Why? Let’s argue for a second that everything people say about PHP is true, as many of the complaints are sound.

It’s true the primary namespace has way too many functions – over three thousand, I’m told. It’s true that the function names are inconsistent, some have underscores, some don’t. It’s true that the function names are often verbose. It’s true that OOP was weak until recently, it’s true that register_globals was a security nightmare. All those things are potential issues, and all languages have them. As the “real programmers” who write Perl would never admit, reading other people’s terse Perl is often a f’ing disaster, even for seasoned Perl-ites. And when using compiled ASP.net – for best performance, natch – you must update your entire site (well, all the concerned ASPX pages and DLLs) to make elementary changes.

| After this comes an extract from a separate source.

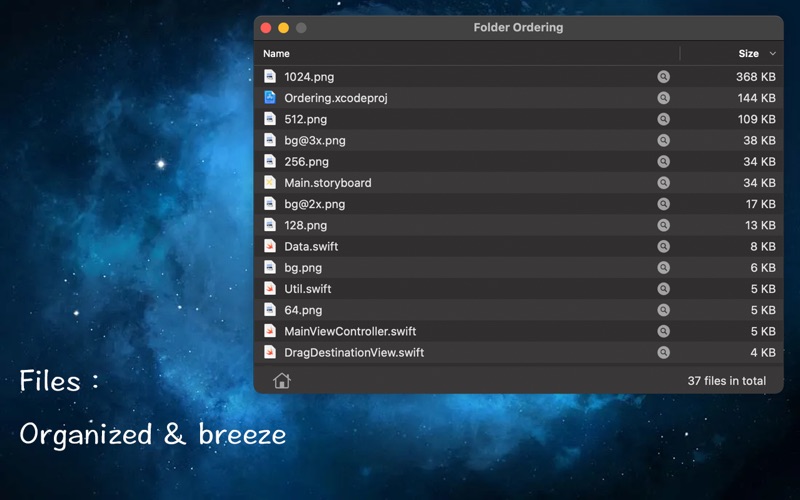Click the magnifier icon for DragDestinationView.swift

That said, PHP is easy. Really easy. And it’s a trivial task to get a website up and running fairly quickly. And you can serve enormous amounts of traffic as proven not only by OSNews (who have been dugg and Slashdotted concurrently), but by Yahoo!, Wikipedia, Flickr, Facebook, and many, many others. And why are there so many open source PHP frameworks, apps, CMSes, etc? Because PHP is installable virtually everywhere, it’s very portable, and it’s really simple to hack up. Try installing something dependent on mod_perl (e.g. Slash or Scoop) and get back to me on the ease of the install.

The fact is, even if everyone’s fears about writing insecure code is true, the ability to make mistakes does not mean everyone does, and those who would forsake “the right tool for the job at hand” shouldn’t be trusted even to water your plants, because they are obviously nitwits. If you can’t concede that PHP can be the right tool some of the time for some situations, you shouldn’t be trusted to code or make adult decisions. No, I argue that the reason they dislike PHP is because many start with PHP and thus, admitting to liking it would make them appear to be a “noob.” It’s because they must appear to be seasoned pros. It’s the bragging rights on the 21st century.

Nobody has ever claimed PHP is the solution to everything, but it is a remarkably easy tool for scripting dynamically generated HTML. And, in my opinion and experience, it does so better than Perl, better than Ruby, and a hell of a lot better than both ASP.net and JSP.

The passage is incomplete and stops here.